Bill Bonner, still in Paris…

*** The dollar is still at $1.08 per euro. Alas, our advice has not changed: sell the dollar, buy euros and gold.

*** Oh là là…the summer seems to be over. It is raining in Paris. Jules has already returned to school; the other children go back to classes next week.

*** Ahh…the return to school. New schools, new classes, new friends…

"How was your first day of school," Jules was asked last night.


"Did you like your classes…your teachers…?"

"They were okay…except I have one teacher who’s clearly insane."


"But that’s better than at the French school, where they were all insane."

*** "I met a nice woman when I was waiting for Jules to come out of school," your editor explained to his wife.

"Oh good, we should get to know some of the other parents."

"Well, I thought she was one of the parents. I mean, we were sitting at the café together and I naturally thought she was an American woman waiting for her children. So we struck up a conversation. But it turned out she was just having a drink…"

"You mean, you picked up a strange woman at a bar…?"

"Oh no, she is parent too…but just not of one of the students at the American School…She’s French…and she races motorcycles…"

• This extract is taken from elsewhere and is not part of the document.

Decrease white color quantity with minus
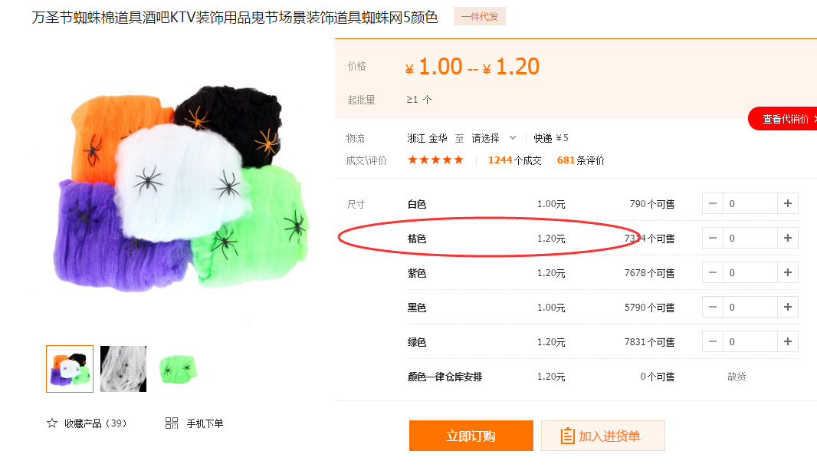The width and height of the screenshot is (817, 471). coord(712,203)
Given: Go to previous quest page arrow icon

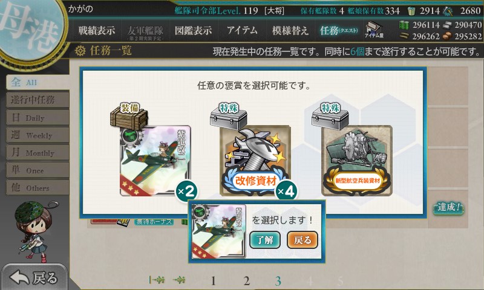Looking at the screenshot, I should point(179,280).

*** Much of the discussion on the streets of Paris is still about the heat wave. Estimates put the death toll in France as high as 10,000. Even Marie Antoinette’s oak tree fell victim. Opposition politicians criticize the government for not doing enough to help old people through the hot weather. What were they supposed to do? We don’t know, but if they figure out a way to keep old people from dying, we will be the first to tell you about it, dear reader.